EXERCISE BRIEF => Determine how many lines in the entries below include the word "computer", and reply with that number alone.

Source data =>
[Start of section]
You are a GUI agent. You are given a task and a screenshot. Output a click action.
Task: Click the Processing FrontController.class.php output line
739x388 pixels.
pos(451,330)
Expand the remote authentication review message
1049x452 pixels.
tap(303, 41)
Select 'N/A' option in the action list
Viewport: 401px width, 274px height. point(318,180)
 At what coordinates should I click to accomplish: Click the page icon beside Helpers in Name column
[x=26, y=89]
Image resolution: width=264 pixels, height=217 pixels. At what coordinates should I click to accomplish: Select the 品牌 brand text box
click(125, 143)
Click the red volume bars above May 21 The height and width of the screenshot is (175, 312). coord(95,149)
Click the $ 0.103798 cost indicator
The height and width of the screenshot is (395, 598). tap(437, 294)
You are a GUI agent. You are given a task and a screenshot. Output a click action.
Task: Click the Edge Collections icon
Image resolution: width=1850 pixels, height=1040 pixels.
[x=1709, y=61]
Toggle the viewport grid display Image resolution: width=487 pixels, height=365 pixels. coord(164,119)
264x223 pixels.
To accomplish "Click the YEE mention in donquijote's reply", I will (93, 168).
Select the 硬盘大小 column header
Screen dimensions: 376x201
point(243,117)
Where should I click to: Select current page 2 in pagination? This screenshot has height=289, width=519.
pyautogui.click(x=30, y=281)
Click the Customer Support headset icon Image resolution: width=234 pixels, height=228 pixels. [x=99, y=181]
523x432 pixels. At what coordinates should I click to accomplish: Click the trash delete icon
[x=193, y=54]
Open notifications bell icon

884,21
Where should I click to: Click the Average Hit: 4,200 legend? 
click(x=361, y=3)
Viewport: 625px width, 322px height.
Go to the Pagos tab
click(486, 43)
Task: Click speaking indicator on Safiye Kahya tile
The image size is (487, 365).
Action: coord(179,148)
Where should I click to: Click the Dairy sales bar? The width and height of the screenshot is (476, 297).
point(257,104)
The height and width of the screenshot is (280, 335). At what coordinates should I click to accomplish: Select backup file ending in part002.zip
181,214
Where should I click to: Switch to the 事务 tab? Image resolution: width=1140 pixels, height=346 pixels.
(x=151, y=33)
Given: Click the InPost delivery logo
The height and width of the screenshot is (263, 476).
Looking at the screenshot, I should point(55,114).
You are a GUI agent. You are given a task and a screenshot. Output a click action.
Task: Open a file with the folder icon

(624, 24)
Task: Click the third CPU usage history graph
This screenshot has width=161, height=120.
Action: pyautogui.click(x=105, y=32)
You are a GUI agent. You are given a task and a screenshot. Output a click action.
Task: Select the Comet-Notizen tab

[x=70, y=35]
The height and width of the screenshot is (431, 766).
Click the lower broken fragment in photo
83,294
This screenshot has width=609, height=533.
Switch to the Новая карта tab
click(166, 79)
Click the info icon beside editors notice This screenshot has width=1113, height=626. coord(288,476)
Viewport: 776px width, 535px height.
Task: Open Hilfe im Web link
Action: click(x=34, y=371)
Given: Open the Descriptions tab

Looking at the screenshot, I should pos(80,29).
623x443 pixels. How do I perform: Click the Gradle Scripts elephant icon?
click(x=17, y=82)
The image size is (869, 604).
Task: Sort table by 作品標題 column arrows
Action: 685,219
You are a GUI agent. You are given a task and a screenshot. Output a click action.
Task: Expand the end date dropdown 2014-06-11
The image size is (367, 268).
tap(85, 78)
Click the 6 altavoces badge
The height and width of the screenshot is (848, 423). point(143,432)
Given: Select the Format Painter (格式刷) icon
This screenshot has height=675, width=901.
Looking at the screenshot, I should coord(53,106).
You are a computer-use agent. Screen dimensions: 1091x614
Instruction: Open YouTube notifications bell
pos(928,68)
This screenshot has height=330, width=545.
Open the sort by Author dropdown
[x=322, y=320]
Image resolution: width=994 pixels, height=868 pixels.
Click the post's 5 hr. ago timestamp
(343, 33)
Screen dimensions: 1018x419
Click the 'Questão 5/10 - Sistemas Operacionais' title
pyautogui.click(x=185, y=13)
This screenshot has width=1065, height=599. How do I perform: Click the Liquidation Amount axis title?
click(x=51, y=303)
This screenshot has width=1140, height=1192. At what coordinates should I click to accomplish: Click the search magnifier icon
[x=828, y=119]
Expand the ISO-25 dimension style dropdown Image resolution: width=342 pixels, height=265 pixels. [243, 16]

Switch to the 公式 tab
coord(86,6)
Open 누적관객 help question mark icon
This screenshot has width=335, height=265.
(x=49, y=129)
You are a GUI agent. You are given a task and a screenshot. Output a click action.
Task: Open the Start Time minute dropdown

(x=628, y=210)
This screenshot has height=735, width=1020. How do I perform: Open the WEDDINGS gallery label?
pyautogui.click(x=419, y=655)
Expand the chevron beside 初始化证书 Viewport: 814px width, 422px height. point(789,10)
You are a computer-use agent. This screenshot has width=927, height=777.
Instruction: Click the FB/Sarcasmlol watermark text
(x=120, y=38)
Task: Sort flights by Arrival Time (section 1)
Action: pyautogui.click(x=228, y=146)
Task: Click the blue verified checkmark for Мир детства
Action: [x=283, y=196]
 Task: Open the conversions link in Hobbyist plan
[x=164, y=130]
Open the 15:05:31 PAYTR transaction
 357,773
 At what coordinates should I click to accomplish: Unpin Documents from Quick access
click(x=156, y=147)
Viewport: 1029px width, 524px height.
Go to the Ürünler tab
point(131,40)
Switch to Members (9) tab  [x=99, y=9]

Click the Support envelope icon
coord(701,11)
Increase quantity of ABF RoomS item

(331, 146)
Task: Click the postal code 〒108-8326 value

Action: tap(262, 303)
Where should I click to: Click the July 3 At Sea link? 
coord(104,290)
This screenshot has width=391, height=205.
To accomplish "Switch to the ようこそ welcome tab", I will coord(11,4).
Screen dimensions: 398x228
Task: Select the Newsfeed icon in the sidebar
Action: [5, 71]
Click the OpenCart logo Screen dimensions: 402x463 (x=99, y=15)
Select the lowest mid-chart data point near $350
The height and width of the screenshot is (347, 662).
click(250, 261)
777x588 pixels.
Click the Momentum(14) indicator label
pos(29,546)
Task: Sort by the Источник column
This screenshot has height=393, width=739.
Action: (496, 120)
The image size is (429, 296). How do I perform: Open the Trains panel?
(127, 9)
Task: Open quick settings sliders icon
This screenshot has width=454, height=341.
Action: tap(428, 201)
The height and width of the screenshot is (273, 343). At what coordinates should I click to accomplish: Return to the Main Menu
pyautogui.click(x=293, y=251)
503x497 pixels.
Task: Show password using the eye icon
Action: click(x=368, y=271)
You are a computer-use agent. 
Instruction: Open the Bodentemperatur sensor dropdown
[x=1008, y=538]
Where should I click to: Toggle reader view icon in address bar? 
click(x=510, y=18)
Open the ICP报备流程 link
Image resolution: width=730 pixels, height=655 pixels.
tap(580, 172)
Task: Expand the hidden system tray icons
[End of section]
EXPECTED ANSWER => 3